From 2005 to 2007, the leading industries in Spokane for the employed population 16 years and older were educational services, and health care, and social assistance, 25 percent, and retail trade, 12 percent. As of February 2020, the largest sectors for non–farm employment are education and health services, trade, transportation, and utilities, and government.

The top five employers in Spokane are the State of Washington, Spokane Public Schools, Providence Sacred Heart Medical Center and Children's Hospital, the 92nd Air Refueling Wing, and Spokane County.
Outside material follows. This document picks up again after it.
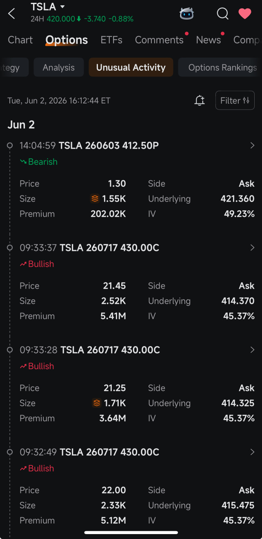The width and height of the screenshot is (262, 539).
Task: Tap the Bullish label at 09:33:37
Action: 37,264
Sizable companies with locations in the Spokane region include, BlueStar Technologies, Ciena, Cisco, F5, Goodrich Corporation, Honeywell, Itron, Kaiser Aluminum, Telect, and Triumph Composite Systems.

Among the top employers in Kootenai County include Kootenai Health (1,825 employees), Coeur d’Alene Tribal Casino (1,400 employees), and Coeur d’Alene School District (1,250 employees).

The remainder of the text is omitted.